Особенно угнетали ночная духота, густой храп, от которого, казалось, сотрясаются стены. Лежа без сна, Дубровинский перебирал десятки вариантов возможного развития событий там, за стенами тюрьмы, чувствовал себя обязательным их участником. Иначе жизнь теряла смысл.
Побег — и такая мысль не раз приходила в голову — побег из «Крестов» практически невозможен. Остается ждать завершения следствия, суда, приговора. Так, может быть, все это поторопить, назвав себя собственным именем? Полиция до истины все равно докопается. А «манифест 17 октября», распахнувший было двери всех тюрем, еще раз уже не повторится. Впереди не ослабление карательных мер, а их усиление.
Но он не беспокоился о личных для себя последствиях. Важно было, пока живешь, пока есть силы, не оставаться в бездействии. И неосторожным поступком не причинить ущерба общему делу.
Иной раз ему виделось, что цель борьбы уже достигнута. И думал о молодых, о новых поколениях, ради счастья которых он сейчас томится в этой грязной, душной камере, а многие из его товарищей сложили свои головы; и думал, что истинные радости будут ожидать молодых только в том случае, если они не остановятся, а пойдут дальше своих отцов. Идти только вперед и вперед, пока не остановится сердце.

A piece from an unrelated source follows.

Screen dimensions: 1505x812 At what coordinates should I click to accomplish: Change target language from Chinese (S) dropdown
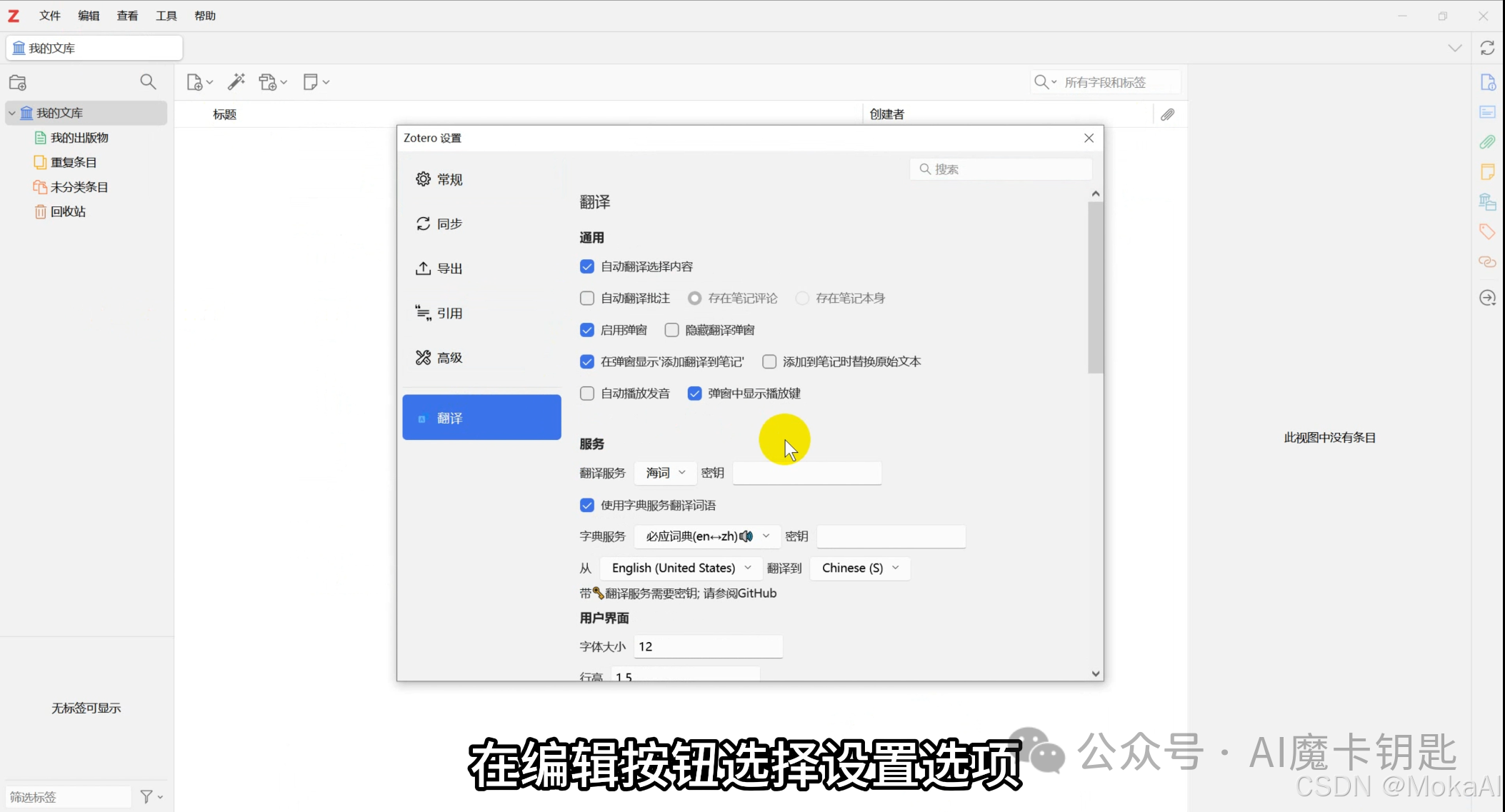tap(860, 568)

Анне одной тяжело. Конарский когда-то в яранской ссылке возмущался тем, что он, Дубровинский, революционер, обзавелся семьей. Но ведь и сам Конарский ныне женат. Когда приходит любовь, она не спрашивает, чем ты занят. Егор Канопул, предвидя возможную гибель, последние слова оставил любимой, и Шорникова — решительная женщина — надломилась, услышав страшную весть. Им, женщинам, любовь достается труднее. И все-таки правы сестры Менжинские, что полностью посвящают они жизнь свою революции. И хорошо — почему-то мысленно представилась Людмила, — что не теряют они при этом своего, чисто женского обаяния. Нет, нет, служение какой угодно высокой идее не может, не должно отнимать у женщин красоту и нежность!

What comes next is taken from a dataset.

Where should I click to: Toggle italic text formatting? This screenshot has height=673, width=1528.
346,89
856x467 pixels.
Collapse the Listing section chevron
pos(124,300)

Наступало утро. Он поднимался с жестких нар, измученный бессонницей, в липком поту от духоты, под гогот и матерщину уголовников. При каждом вызове к следователю он повторял требование: перевести его в одиночку или в общую камеру к политическим заключенным. Тот же прежде мило улыбавшийся ротмистр теперь выслушивал его все суше и суше. Отвечал сдержанно: «К сожалению, господин не-Макаров, одиночки все заняты, а в общую камеру к политическим до выяснения вашей личности я поместить вас не могу. Согласен, соседи ваши далеко не ангелы, но… Вот если бы вы помогли нам…»
И Дубровинский наконец назвал свое имя. Только это. По-прежнему отказавшись давать какие-либо показания. Пять месяцев тихой, упорной борьбы не сломили его, назвал он себя не как побежденный. Просто он отчетливо понял, что подлинная его фамилия давно известна и что подольше подержать его в «Крестах» полицейским властям только выгодно.
Теперь уже как Дубровинского его по этапу передали в Москву «для доследования по совокупности дел». Но здешние тюрьмы оказались переполненными еще больше, чем петербургские, и Гершельман, московский генерал-губернатор, на рапорте Климовича, начальника охранки, наложил размашистую резолюцию, из коей следовало, что «до вынесения приговора мерой пресечения для Дубровинского может быть избрана подписка о невыезде».
Он выехал из Москвы в тот же день, когда перед ним распахнулась дверь тюрьмы. Ему хотелось скорее заиметь «свой» вид на жительство, а «выправить» его возможно было только в Курске. Он получил новый паспорт в том же полицейском управлении, где однажды столкнулся с братом Григорием и тот потребовал от него замены отцовской фамилии.